Rather than chasing volume, they prioritized quality over quantity, publishing just 1–2 high-impact articles per month for two years—cementing their reputation as thought leaders.
Content Distribution
Gong’s first data-backed article was published in SalesHacker, Medium Publications (related to sales), LinkedIn, and few other websites.
Later they zeroed down on LinkedIn as their primary content distribution channel.
Why LinkedIn?
Sales professionals spend most of their time there - for education, prospecting, networking, hiring, and job hunting.
Email List and Nurturing
People found each piece of content shared through Gong Lab’s valuable and super actionable. It made them to sign up to Gong’s email list to stay up to date with data-driven sales insights.

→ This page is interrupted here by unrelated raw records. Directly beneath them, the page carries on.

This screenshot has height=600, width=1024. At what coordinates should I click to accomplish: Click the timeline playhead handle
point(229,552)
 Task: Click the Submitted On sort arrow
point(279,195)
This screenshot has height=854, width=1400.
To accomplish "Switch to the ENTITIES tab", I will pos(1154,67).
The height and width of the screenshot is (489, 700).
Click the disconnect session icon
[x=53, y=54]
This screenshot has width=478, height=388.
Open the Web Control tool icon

As they started building the email list, Gong used email as the second distribution channel to share their latest data driven long form content.
It helped them to nurture leads, build trust, and position Gong as a thought leader in the sales space.

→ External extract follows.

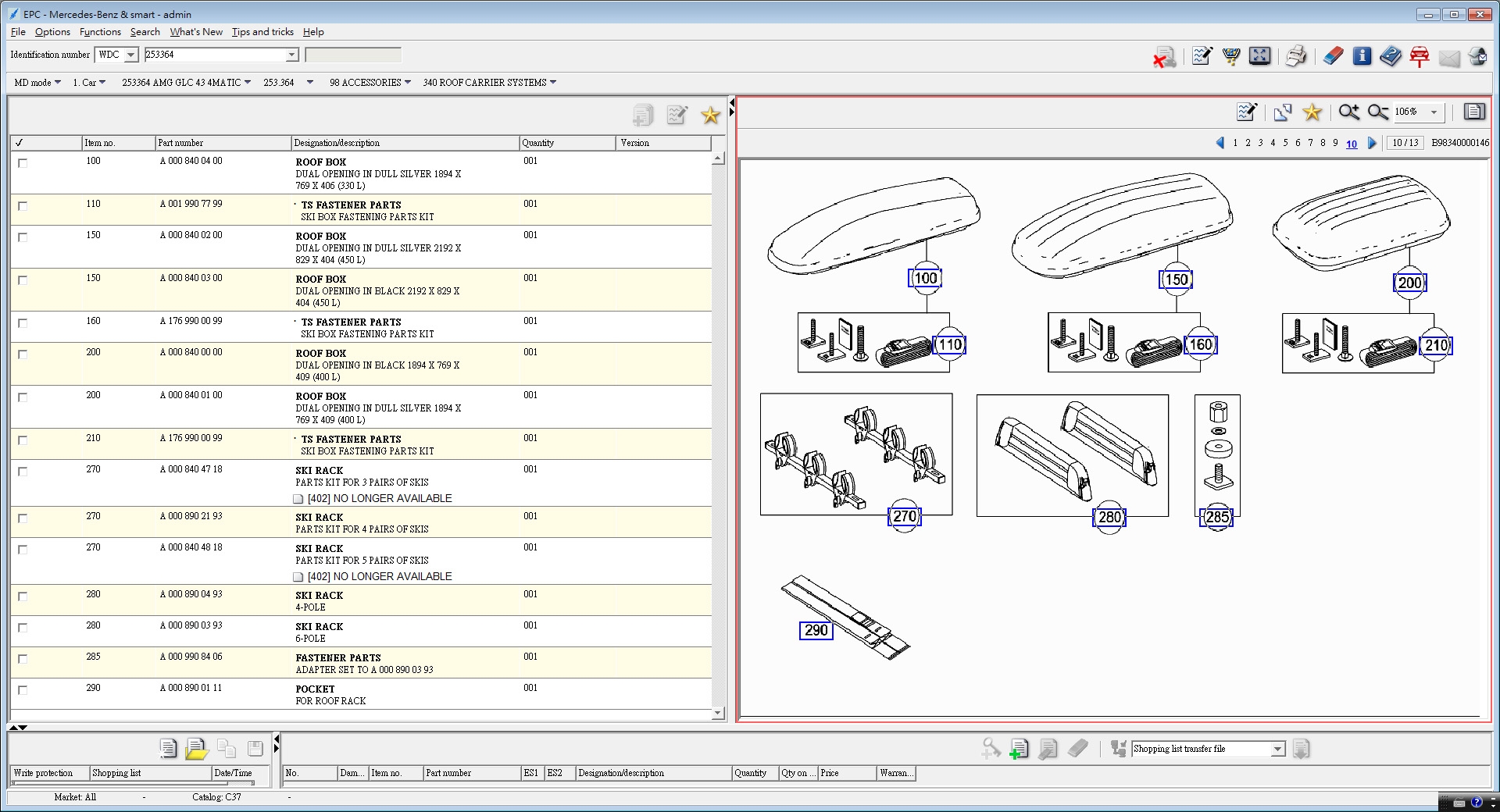Zoom out of the parts diagram
Image resolution: width=1500 pixels, height=812 pixels.
[1377, 112]
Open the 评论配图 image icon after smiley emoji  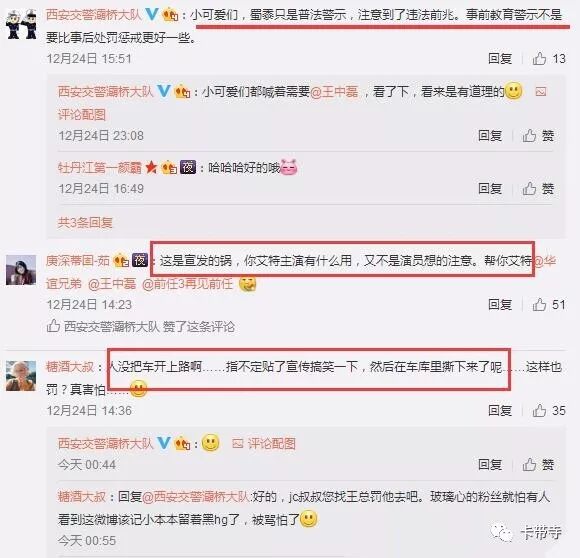tap(264, 443)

So, by the time leads were ready to buy, they were already raving fans of Gong and people directly reached out to the sales team for demo and quotes.
Contextual Sales Outreach
In addition to email nurturing, Gong’s SDR team did contextually outreached to individuals based on the content they engaged with.
If someone interacted with a sales cheat sheet, instead of a generic cold call, an SDR could reference the material, leading to warmer conversations and a higher likelihood of engagement.
For example:
"Hey Ty, I noticed you downloaded our cheat sheet about Zoom calls yesterday. I wanted to see if it was helpful and if I can answer any questions."
This approach made Gong’s outbound efforts much more effective, as SDRs could initiate conversations on a pretext rather than calling out of the blue.
Wrapping up
Gong’s growth was driven primarily by content marketing and outbound efforts. Their content strategy wasn’t just about building brand awareness - it also generated demand.
Looking back, Gong’s strategy might seem simple and methodical. But I doubt they had it all figured out on day one. It wasn’t a straightforward playbook like:
Build a sales intelligence product
Use the product to create marketing content
Hire a sales manager to write and distribute it
Instead, their success came from hiring the right people, deeply understanding their target persona, and continuously iterating to identify high-leverage growth opportunities. Once they found what worked - Gong Labs - they doubled down.
Unlike other companies we’ve analyzed, Gong achieved virality through content. The takeaway? Find virality within your GTM motion, whether through product (Figma, Flodesk), content (Gong), or demo (Webflow).